Comparing to the work of other authors, marker panels discovered in this study seem to offer similar or better accuracy. Yurkovetsky et al. reported prolactin as the strongest single biomarker for EC with 98.3% sensitivity and 98.0% specificity and the 5-marker panel (prolactin, GH, Eotaxin, E-selectin, and TSH), which yielded high sensitivity and specificity in discrimination between EC, ovarian and breast cancers [33]. Another study suggested that the panel of ApoA-I, TTR, and TF distinguished normal samples from early-stage endometrial cancer with a sensitivity of 71% (specificity, 88%) and normal samples from late stage endometrial cancer with a sensitivity of 82% [34]. CA 125 and HE4 were also extensively studied as single biomarkers or in combination and yielded no more than low to moderate accuracy depending on the study [35,36,37,38,39]. Although few studies have proven acceptable accuracy of CA 125/HE4 panel, it needs to be acknowledged, that both CA-125 and HE4 can be elevated in various malignancies and benign pathologies of reproductive tract [35]. Therefore, their specificity for endometrial tumors is questionable. What is more, the distinct effects of physiological factors on prolactin secretion shadow the credibility of this hormone in early diagnosis of endometrial tumors [40].
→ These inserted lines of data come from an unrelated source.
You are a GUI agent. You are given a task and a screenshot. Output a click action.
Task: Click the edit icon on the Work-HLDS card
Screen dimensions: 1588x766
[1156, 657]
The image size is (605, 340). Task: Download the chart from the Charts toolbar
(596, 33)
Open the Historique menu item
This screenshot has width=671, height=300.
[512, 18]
EC has a very good prognosis providing it is diagnosed at the early stage of clinical progression. Nowadays most EC are discovered only after the clinical signs are already present, and the screening method is still not available [2]. One of the research questions of the presented study was to verify, if one of the combinations of studied markers would be able to discern those early cases (FIGO IA) from healthy population. For that purpose, logistic regression analysis was conducted and retrieved a model consisting of TGM2 and CD44 with the 69% sensitivity and 94% specificity and AUC of 0.847. This finding is in line with the study of Elbasateeny et al., who reported that CD44 along with CD133 might participate in early-stage endometrial cancer carcinogenesis, and their overexpression might facilitate early diagnosis of endometrial cancers [9].

Accurate preoperative diagnosis of the disease progression has an important clinical significance in endometrial cancer management, as early EC does not require lymphadenectomy and radical surgery. A method with reasonable accuracy in depicting tumors at the earliest stage of progression could decrease morbidity and complications connected with unnecessary lymphadenectomies and extensive resection of pelvic tissues. In line with that notion a multivariable regression analysis was performed to discriminate between FIGO IA samples and more advanced stages of EC. That analysis incorporated histological grading as one of the variables and retrieved model consisting of mesothelin concentration and histological grade 1, as factors predicting early clinical stage of EC. The ROC curve plotted based on that model retrieved AUC of 0.911, with 95% sensitivity and 78% specificity.

These results present similar accuracy as compared to blood derived markers reported by other research groups [30, 35, 41].

There are some limitations to our study that need to be addressed. Firstly, although we investigated multiple markers the number of patients included in the study was only moderate. Therefore, we consider obtained results as preliminary, which need to be repeated in larger population, preferably in the multicenter setting. Secondly, we acknowledge that the research would benefit from tissue expression analysis. We plan to address these issues in the future studies.

Conclusions

In conclusion, in this study we report novel, potential biomarkers that could offer a good diagnostic accuracy in diagnosis of EC, with TGM2 being reported for the first time as plasma marker. In addition, we point to the fact, that endometriosis might share similarities in the pattern of markers alterations characteristic for EC, what leads to the conclusion that its undiagnosed presence could alter results of EC studies and need to be taken into consideration during the research design.